Wearable Sensors for Affective Computing: A Comprehensive Review
The field of affective computing, envisioned by Picard in 1997, aims to empower computational systems with the ability to recognize, interpret, and respond to human emotions. Early studies relied heavily on behavioral cues such as facial expressions and voice tone to model affective states. However, the landscape of affective computing has evolved significantly, with wearable devices now playing a pivotal role.
In a recent review published in Intelligent Sports and Health, researchers from the Department of Psychological and Cognitive Sciences at Tsinghua University provide an in-depth analysis of the current state of data processing, multimodal fusion strategies, and model architectures in affective computing. They also delve into the development status and challenges of deep learning methods within this domain.
Dan Zhang, a co-author of the review, highlights the importance of both public datasets and self-collected data in affective computing studies. These datasets exhibit high consistency in terms of modality, device, signal length, number of subjects, and label acquisition. For instance, they both utilize common physiological modalities like EDA (electrodermal activity) and HR (heart rate) and primarily rely on commercially available wearable devices, such as the Empatica E4, for measurements.
Interestingly, most labels are obtained through self-assessment tools like the SAM scales, and the number of subjects typically ranges from tens of people. Zhang further explains that some self-collected data incorporate sports-related scenarios, such as walking simulations, which record multimodal signals (including EDA, ACC, HR, etc.) to capture affective changes during physical activity. These data hold immense potential for applications in sports, such as monitoring emotional fatigue during training or assessing athletes' emotional regulation under competitive pressure.
The review also explores the concept of multimodal fusion in affective computing, which can be implemented at various stages of the modeling pipeline, including feature-level, model-level, and decision-level fusion. Feature-level fusion offers a straightforward and user-friendly approach, model-level fusion captures cross-modal interactions within the network structure, and decision-level fusion enables independent processing of each modality. The selection of fusion strategies depends on factors such as temporal characteristics, complementarity, reliability, and the complexity of the classification task.

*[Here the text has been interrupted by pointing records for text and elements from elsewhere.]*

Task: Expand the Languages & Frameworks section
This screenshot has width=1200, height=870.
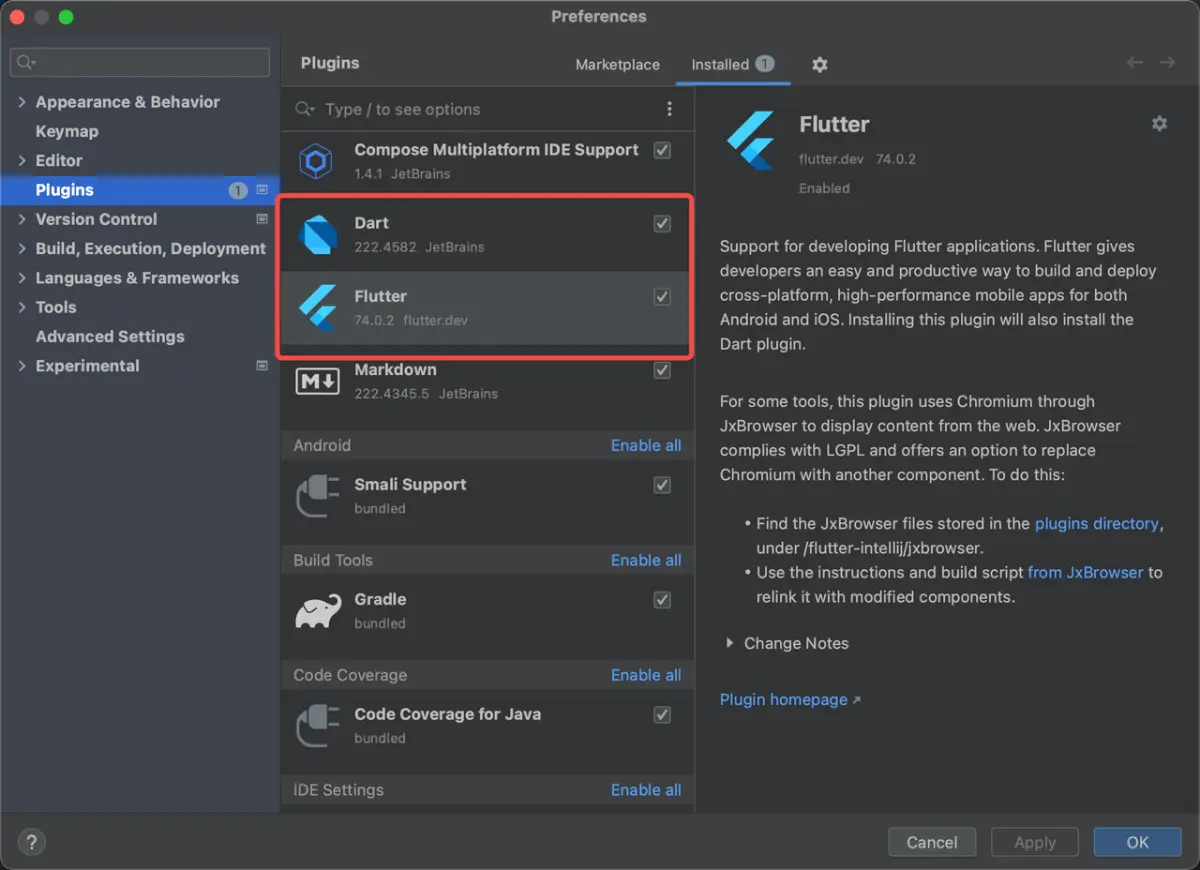Action: pos(23,278)
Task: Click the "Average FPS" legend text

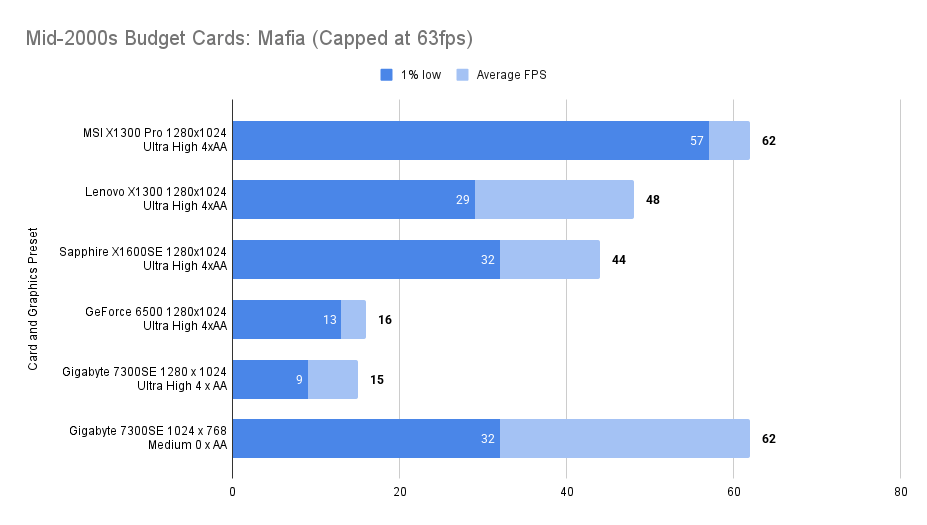Action: point(511,75)
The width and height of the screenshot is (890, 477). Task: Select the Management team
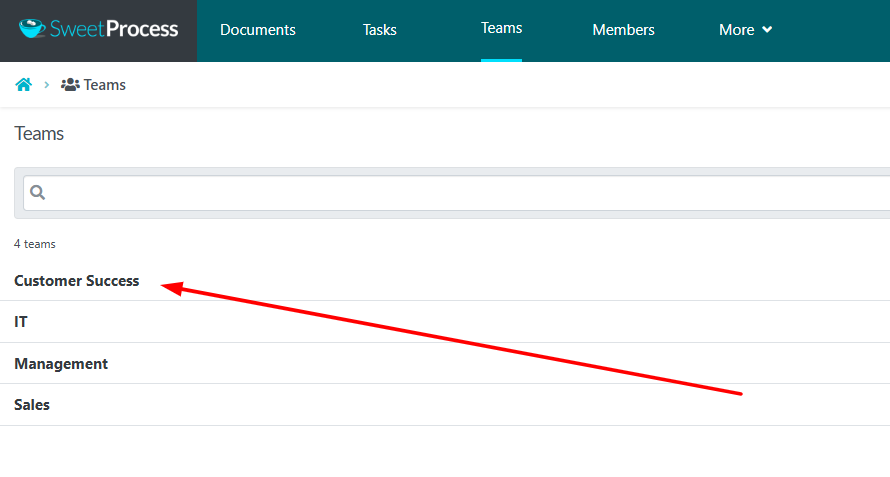tap(61, 364)
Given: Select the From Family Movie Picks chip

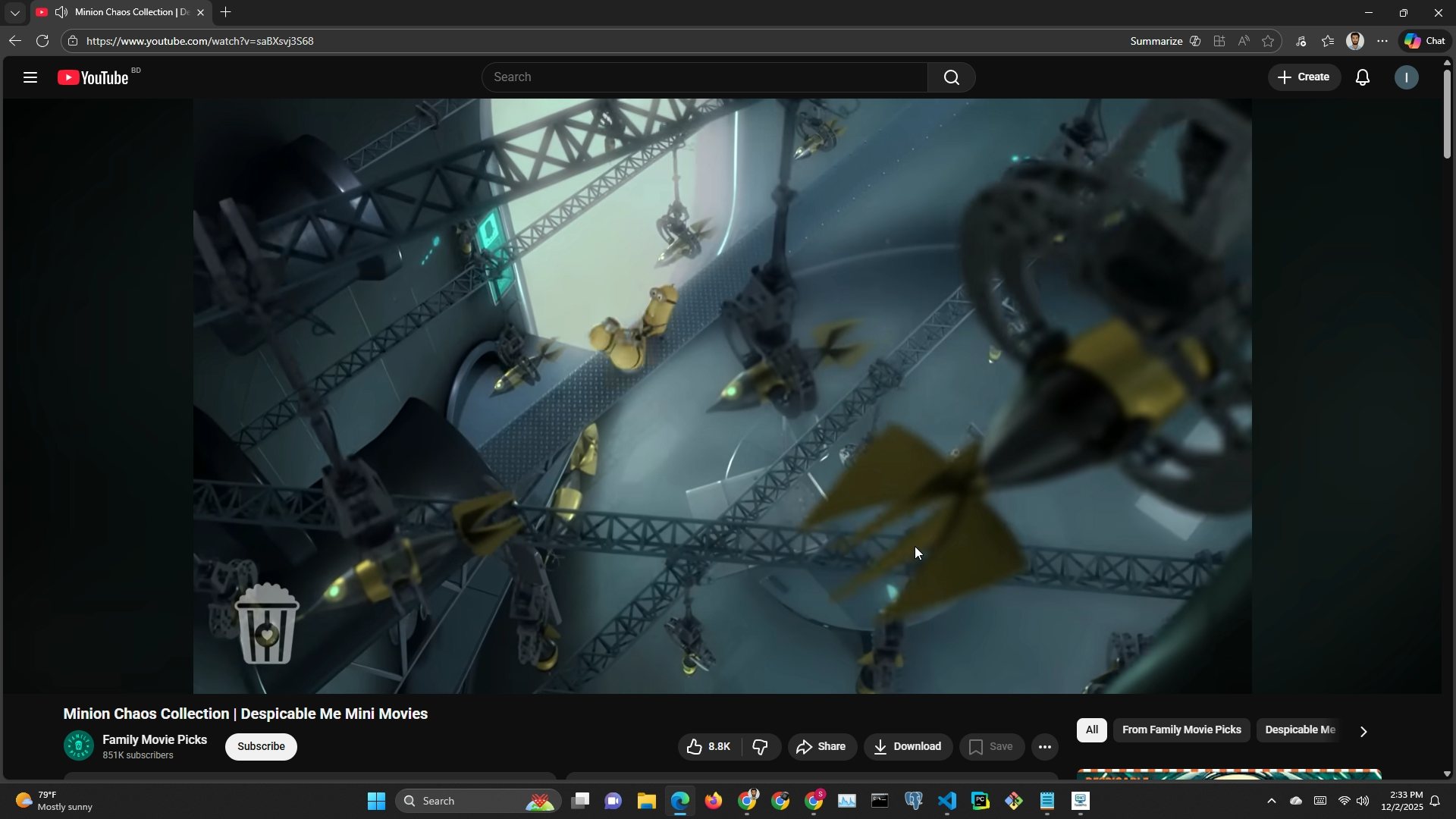Looking at the screenshot, I should pos(1181,730).
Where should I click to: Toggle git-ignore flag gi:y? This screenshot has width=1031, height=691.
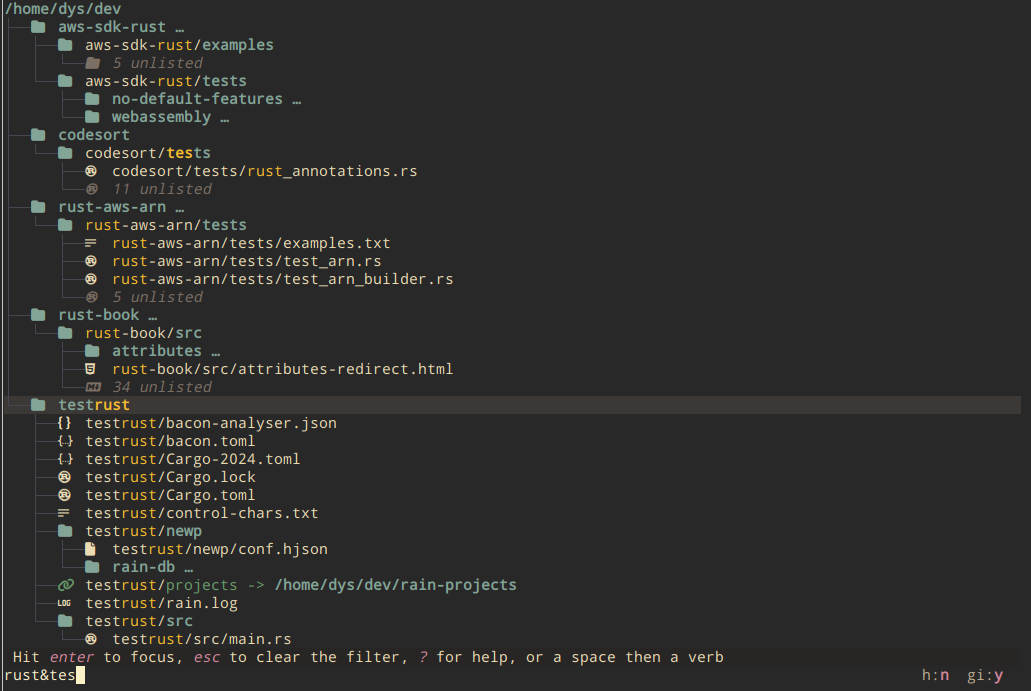pyautogui.click(x=985, y=676)
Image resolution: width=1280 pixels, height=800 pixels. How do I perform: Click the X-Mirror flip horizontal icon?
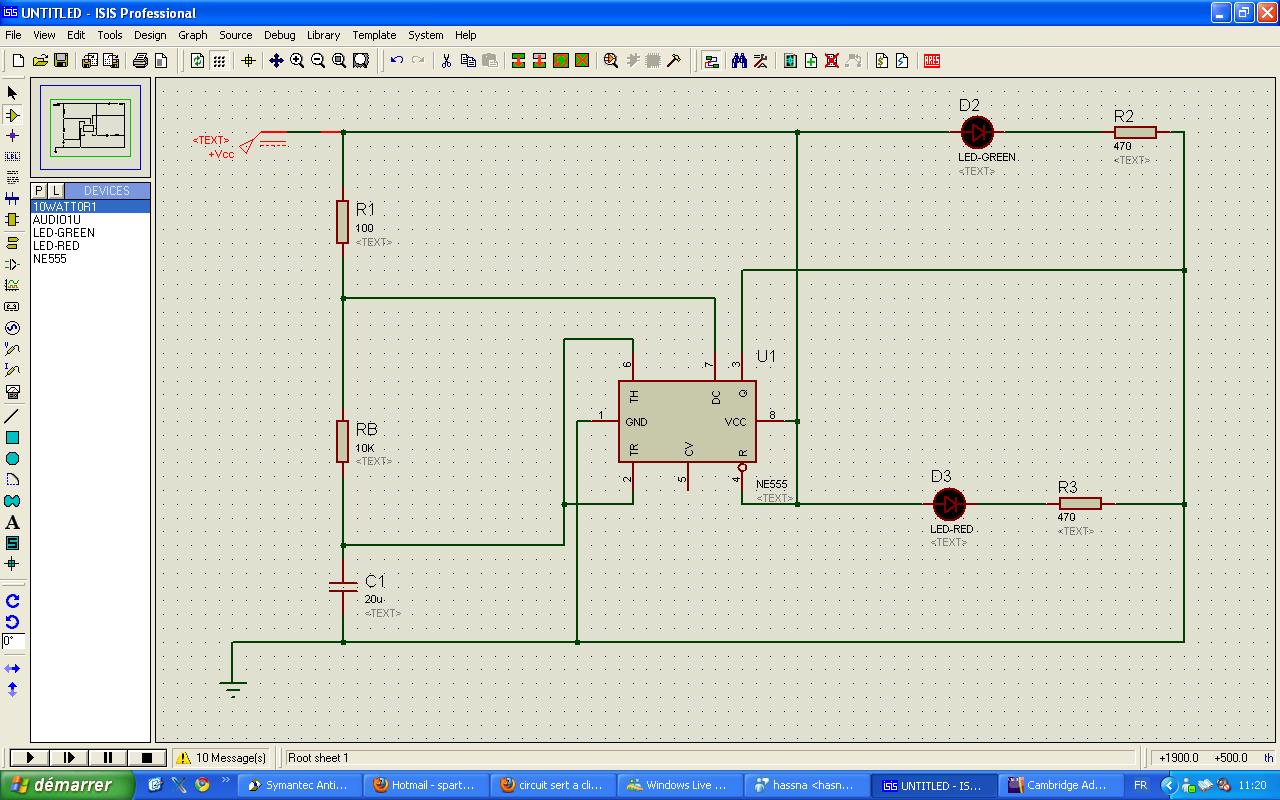(12, 668)
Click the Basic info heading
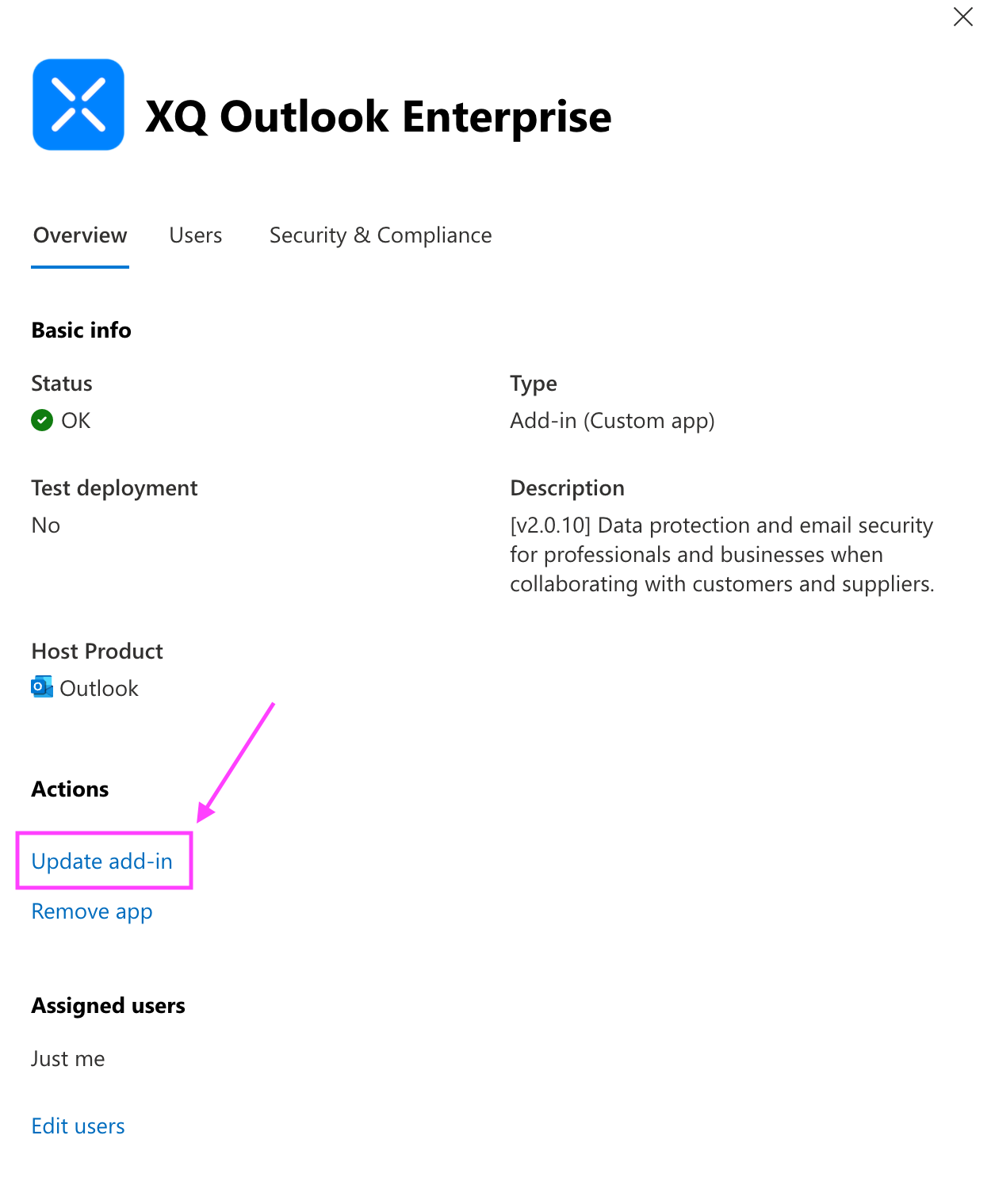The height and width of the screenshot is (1204, 995). 82,330
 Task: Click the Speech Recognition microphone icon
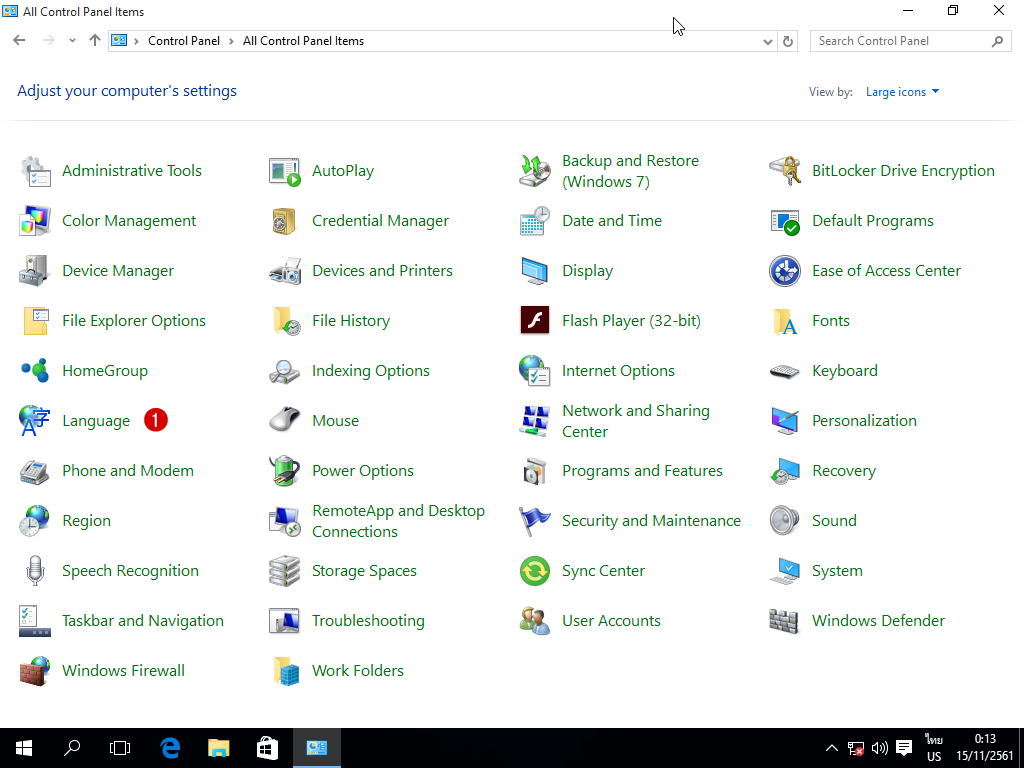click(x=35, y=571)
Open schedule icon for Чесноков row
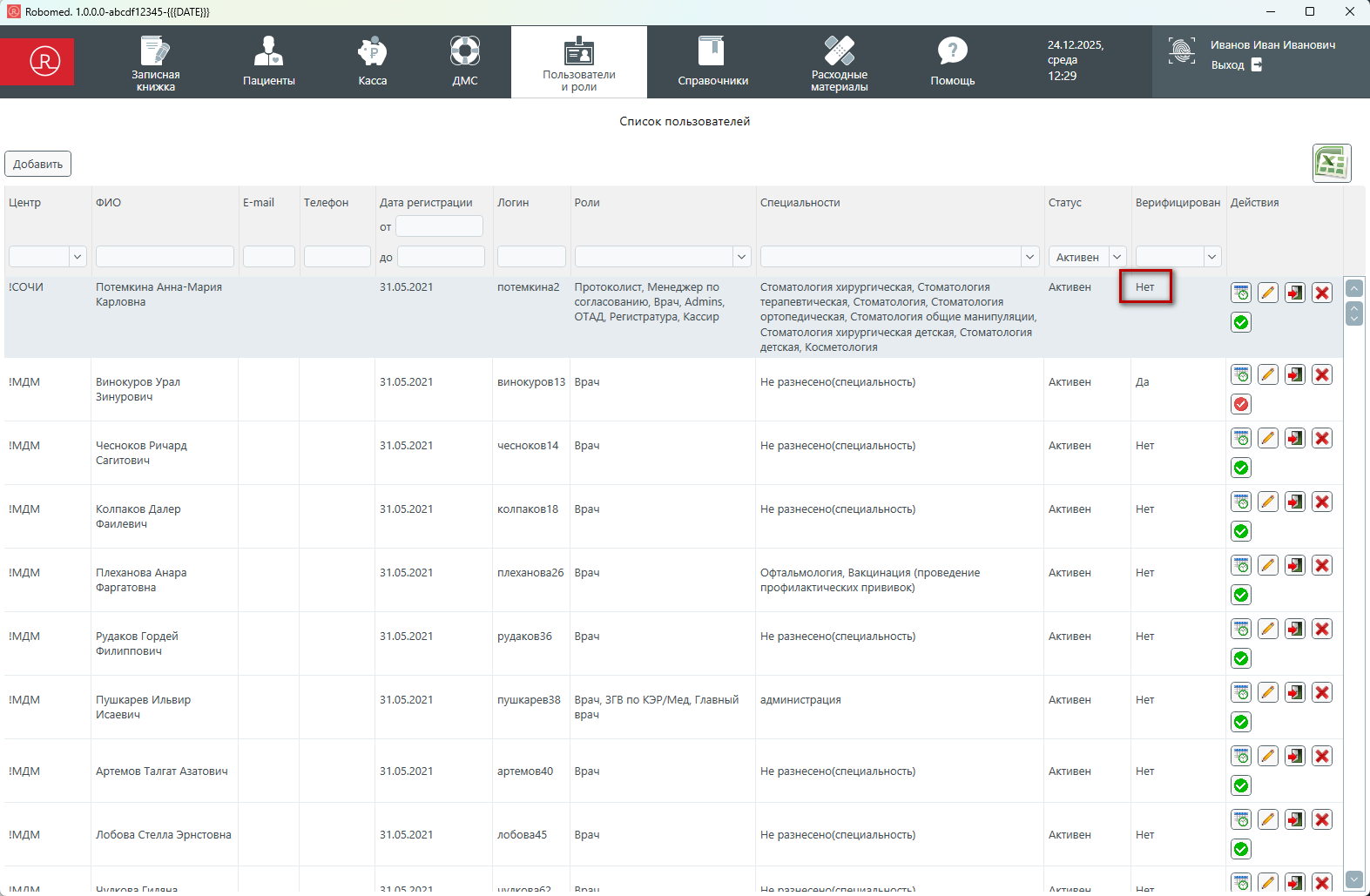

Furthermore, the authors emphasize the role of deep learning methods in extracting and modeling feature representations from input data. These models include CNNs (convolutional neural networks) for local feature extraction, LSTMs (long short-term memory networks) for capturing temporal dependencies, and transformers for addressing long-range temporal dependencies through self-attention mechanisms.
This comprehensive review provides valuable insights into the current state and future directions of wearable sensors in affective computing, offering a wealth of information for researchers and practitioners in the field.